LA RESTAURATION FERROVIAIRE

 

Bien avant que n'arrivent les premières rames de chemin de fer, nos ancêtres ne connaissaient, pour se déplacer, que les moyens utilisés depuis la nuit des temps. Non seulement, les voitures hippomobiles n'étaient pas très confortables, mais les voyages étaient en général fort longs... Aussi, tout au long des routes s'était créé tout un tissus d'auberges, de petites échoppes, de débits de boissons, d'écuries... L'arrivée du chemin de fer bouleverse ces habitudes séculaires et apporte une relative amélioration du confort et de la rapidité des voyages... Mais, au XIX eme siècle, nous ne sommes pas encore au temps du MISTRAL, et les "wagons" pour les voyageurs ne sont pas encore équipés du confort minimal... Quant aux voyages, ils demeurent encore assez longs. Alors, le chemin de fer va devoir adopter des solutions rodées par ses concurrents... Ainsi sont nés les chalets d'aisances et les bornes fontaines dans les gares, pour que les voyageurs puissent satisfaire à quelques besoins naturels et se désaltérer. Ainsi sont apparues les bouillottes, que le lampiste glissait sous les pieds des belles dames de première classe pendant les périodes hivernales...

Ainsi, ont été installés les bazars et bibliothèques des chemins de fer.
Ainsi vont apparaître, au fil du temps, d'abord les vendeurs ambulants puis les buvettes et les indispensables buffets de gares...

LA GARE DE CAVAILLON - LE BUFFET

Le buffet de Cavaillon...

A l'origine, les Compagnies conscientes de l'intérêt de telles installation, mais ne souhaitant pas s'en préoccuper directement, se chargent de la mise en place des bâtiments mais se réservent le droit d'accorder la concession des buffets à des particuliers. Comme pouvaient jadis le faire les voyageurs de la malle poste dans les auberges ou les relais, les voyageurs du chemin de fer peuvent s'y restaurer et désaltérer. Toutefois il n'y a de vrais buffets que seulement dans les gares les plus importantes. Ils y sont, en général, construits plus ou moins à proximité immédiate du B.V., dans un style architectural identique (les gares de moindre importance se contentent de buvettes dans lesquelles il n'y a pas de plats chauds proposés). Mais ces "appendice" du chemin de fer, laissés en gérance à des personnels non cheminots ne sont pas toujours bien "reçus"... Tant par le personnel cheminot que par les aubergistes et restaurateurs qui sont déjà parfois en place à proximité... Quant au statut du concessionnaire, pris en tenaille entre les règlements de la compagnie et ceux pouvoirs publics, des il n'est pas des plus confortable.
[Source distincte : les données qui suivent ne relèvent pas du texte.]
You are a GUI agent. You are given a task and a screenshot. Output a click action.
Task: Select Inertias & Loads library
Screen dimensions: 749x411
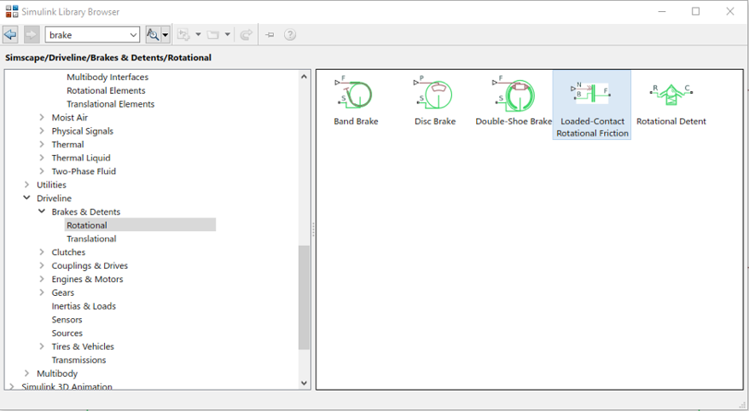[84, 306]
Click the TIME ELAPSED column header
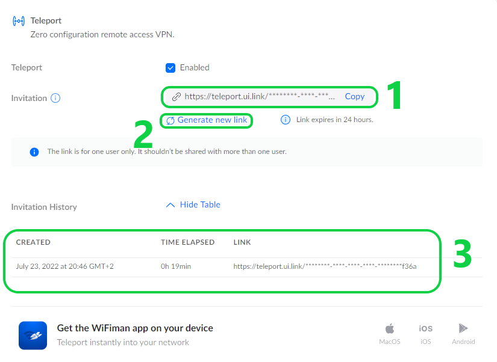 click(187, 242)
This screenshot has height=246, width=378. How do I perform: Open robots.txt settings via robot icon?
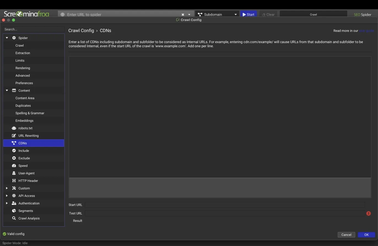[x=14, y=128]
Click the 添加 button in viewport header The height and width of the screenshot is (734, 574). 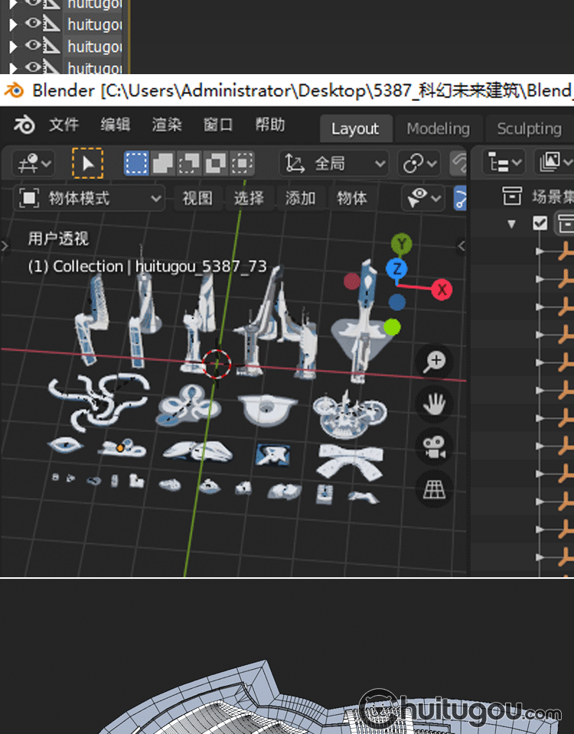coord(300,199)
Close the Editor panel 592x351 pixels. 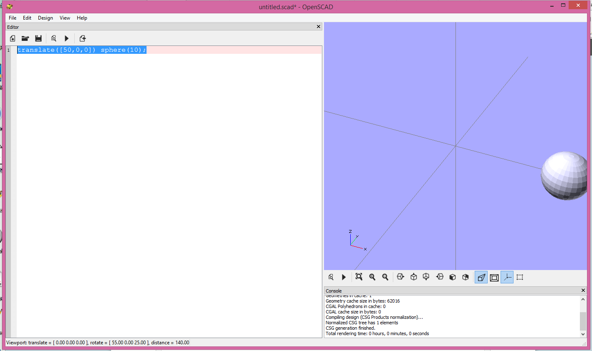tap(318, 27)
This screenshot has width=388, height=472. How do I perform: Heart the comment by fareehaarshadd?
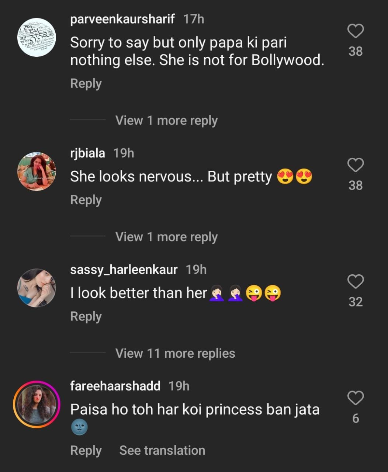pos(356,398)
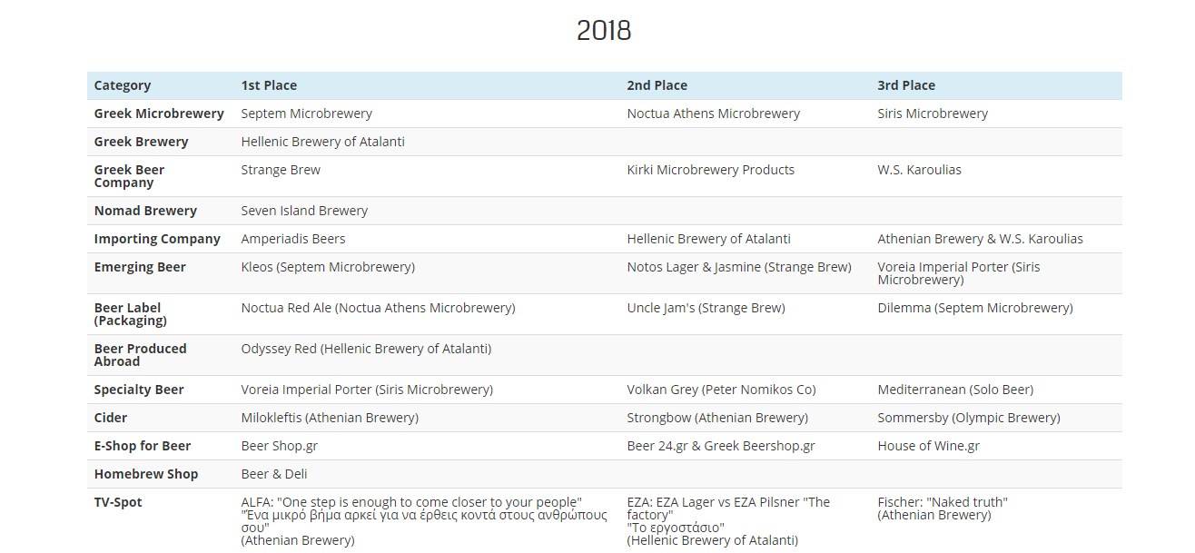Image resolution: width=1195 pixels, height=553 pixels.
Task: Select the 2nd Place column header
Action: [657, 85]
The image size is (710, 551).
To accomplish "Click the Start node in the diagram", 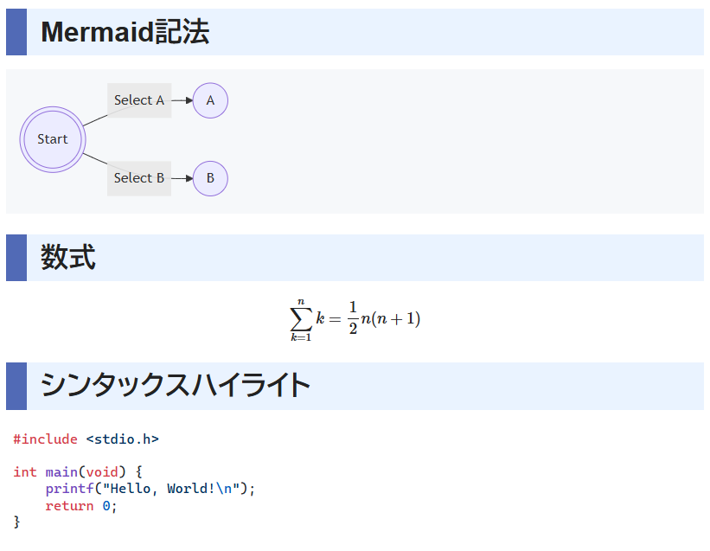I will point(53,139).
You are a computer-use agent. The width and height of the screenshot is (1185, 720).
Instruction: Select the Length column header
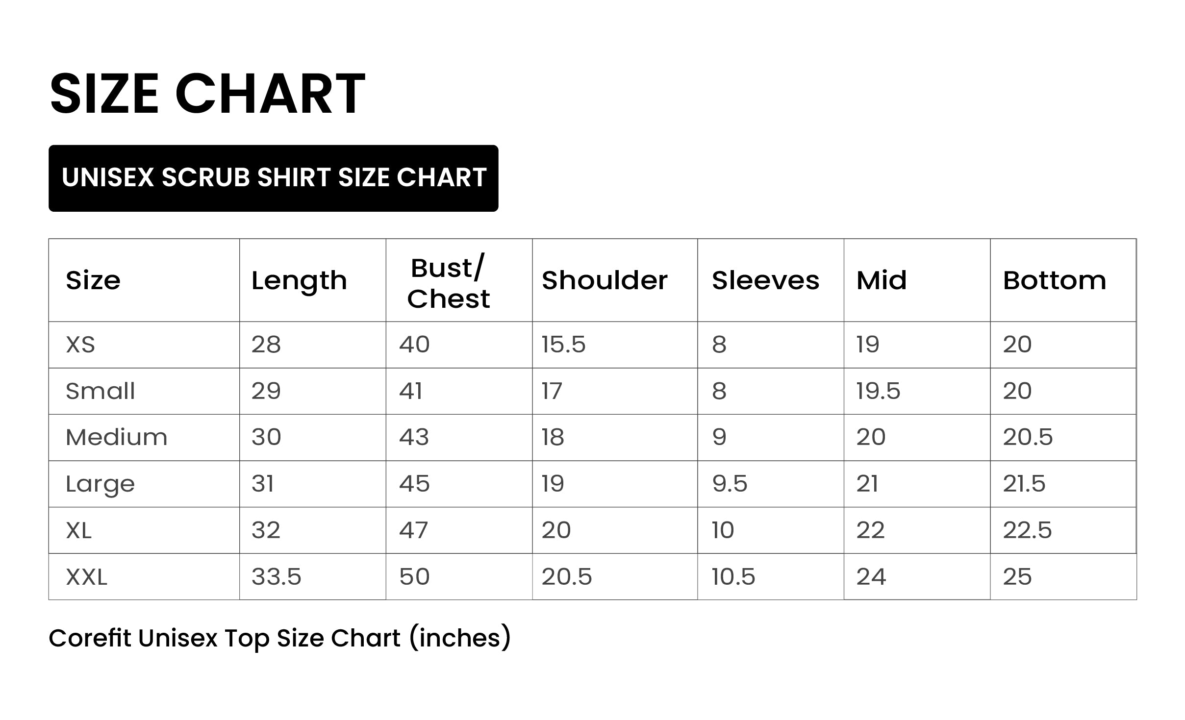click(x=299, y=281)
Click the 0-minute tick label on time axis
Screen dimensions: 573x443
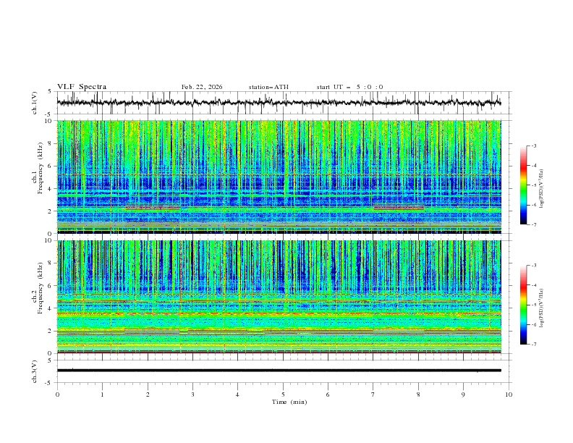[x=57, y=394]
Ses affaires sont intimement liées aux circulations ferroviaires et horaires, mais au moindre faux pas de sa part le bail peut être dénoncé par la Compagnie!

Si les tarifs dans ces établissements sont, en général, assez attractifs, la cuisine n'y est pas toujours des plus fine et les conditions de restauration ne sont pas très faciles. Les voyageurs ne disposent en général, sauf ceux en attente de correspondance, qu'un d'un temps très court pour déjeuner... Les temps de parcours des trains sont compris avec des "arrêt buffet" plus ou moins longs dans les gares principales. Il est toutefois délicat de se faire servir et de prendre son repas dans le quart d'heure habituellement alloué, alors que la foule des voyageurs se presse vers le buffet... C'est l'aboyeur qui met rapidement un terme aux "agapes", par un tonitruant "en voitures s'il vous plaît!" et les malheureux voyageurs de quitter leurs tables, emportant souvent avec eux la fin de leur repas (pour ceux qui ont pu le commencer)...

ANCIEN BUFFET DE BOLLENE

EN GARE DE PERTUIS

Les anciens buffets de Bollène et Pertuis.
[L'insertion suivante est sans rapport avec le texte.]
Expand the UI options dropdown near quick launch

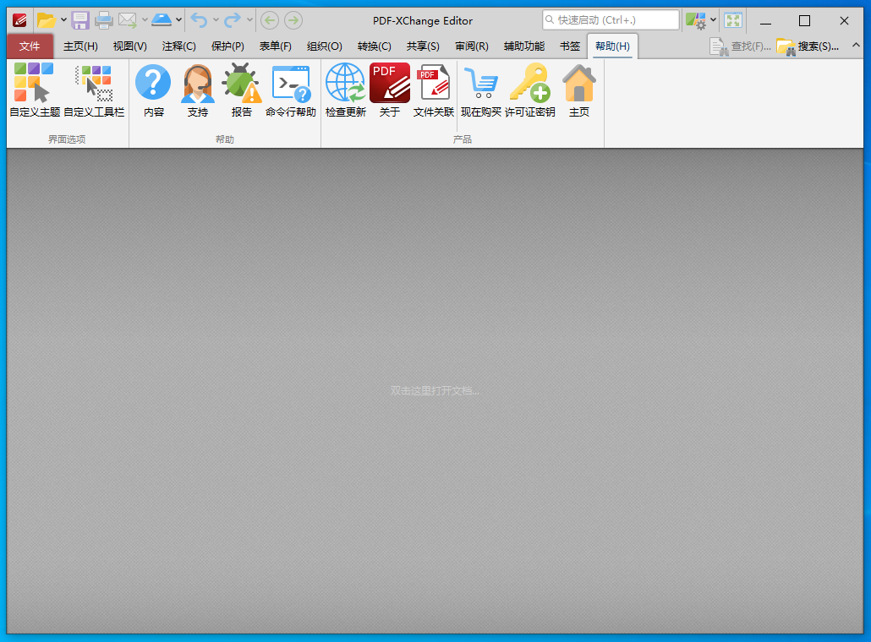[713, 20]
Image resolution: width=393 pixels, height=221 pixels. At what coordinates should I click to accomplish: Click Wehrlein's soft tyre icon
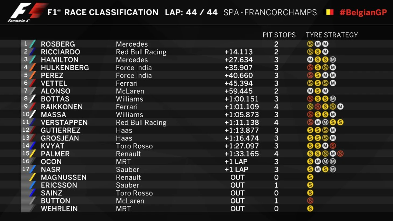point(310,208)
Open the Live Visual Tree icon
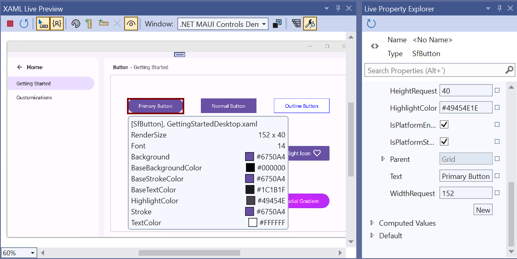517x259 pixels. 296,24
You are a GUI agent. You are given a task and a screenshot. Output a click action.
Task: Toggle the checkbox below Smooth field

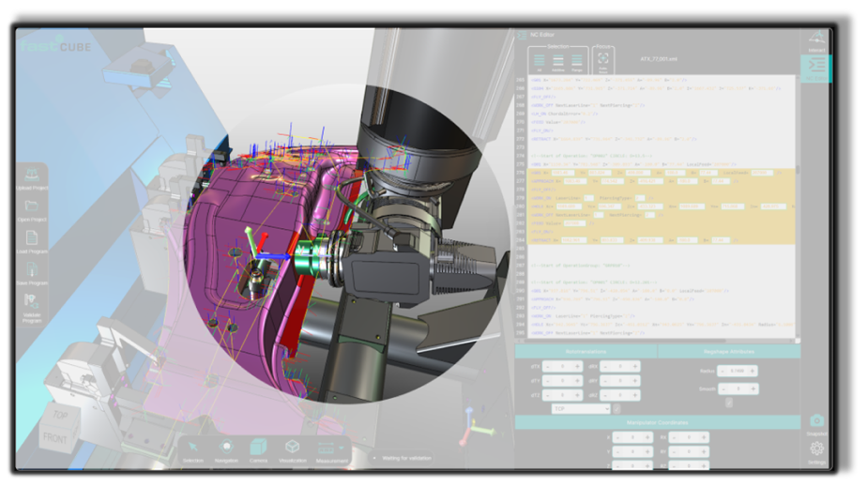coord(729,403)
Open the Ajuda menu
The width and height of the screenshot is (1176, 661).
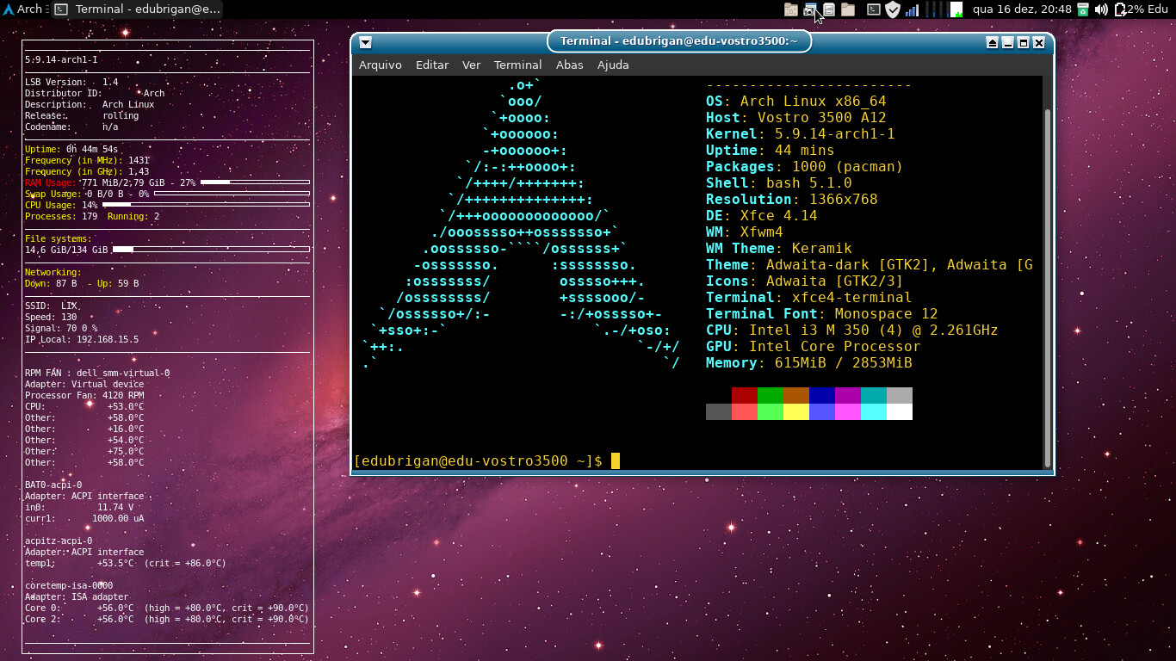tap(613, 65)
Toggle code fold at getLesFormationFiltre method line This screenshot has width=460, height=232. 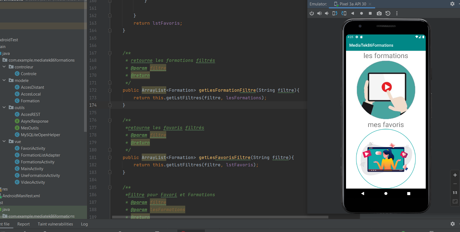pyautogui.click(x=110, y=90)
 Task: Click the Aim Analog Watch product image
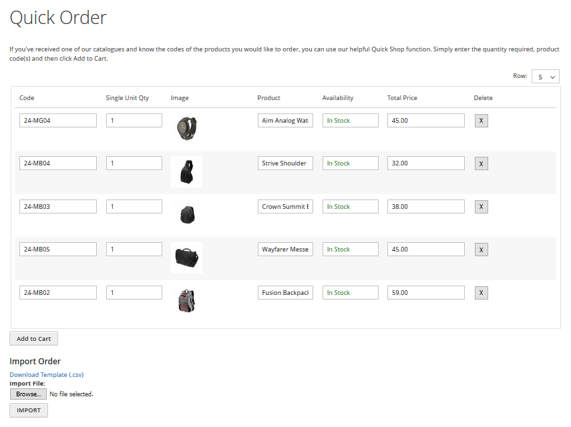[186, 128]
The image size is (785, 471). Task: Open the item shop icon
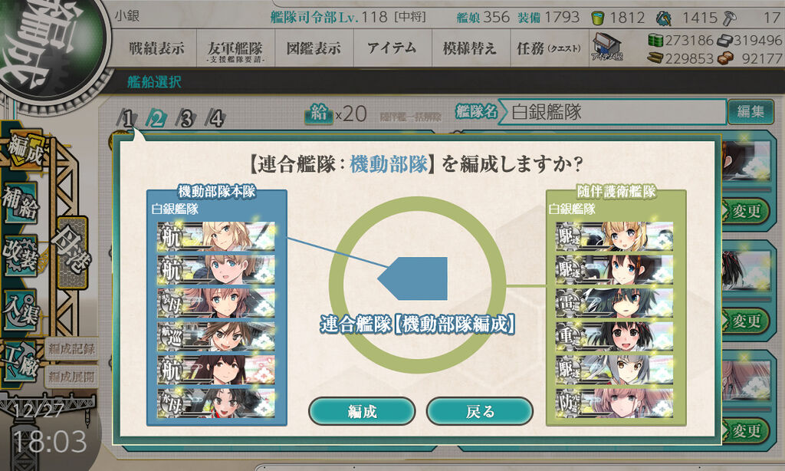(x=606, y=48)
La première gare construite sur le sol Vauclusien (abstraction faite de la gare provisoire de l'Avignon-Marseille), en Avignon est, dés l'origine pourvue d'un buffet... En avril 1854, le directeur de la Cie. soumet au conseil un projet de contrat de concession au restaurateur Campe. La future location sera contractée pour 7 années. Durant les 4 premières, le locataire ne paiera aucune location, mais il devra ensuite s'acquitter de 2 000Fr. annuellement. Des clauses spécifiques à la tenue vestimentaire du personnel, à la qualité du service, sont annexées au contrat... Tout est très précisément codifié dans la concession de ce premier établissement Vauclusien...

On comptabilise finalement en 1878, au fil des extensions et nouvelles lignes, 3 buffets sur le territoire Vauclusien. L'un se trouve en Avignon, l'autre à Cavaillon, le dernier à Pertuis. Les buffets sont longtemps l'objet de nombreuses critiques tant en raison de la qualité de la nourriture proposée que du temps trop court de "l'arrêt buffet", nous l'avons dit, mais aussi à cause de... la promiscuité entre le voyageurs des diverses classes (contrairement aux salles d'attente dédiées, on déjeune tous ensemble au buffet...).

On dénombre dans toute la France, 66 buffets de gare en 1858, 115 en 1878 et 445 en 1914, ainsi que 3 grands hôtels (Hôtel-terminus) à Marseille, Lyon et Paris (le fameux "Train bleu" de la gare de Lyon est inauguré en 1901). 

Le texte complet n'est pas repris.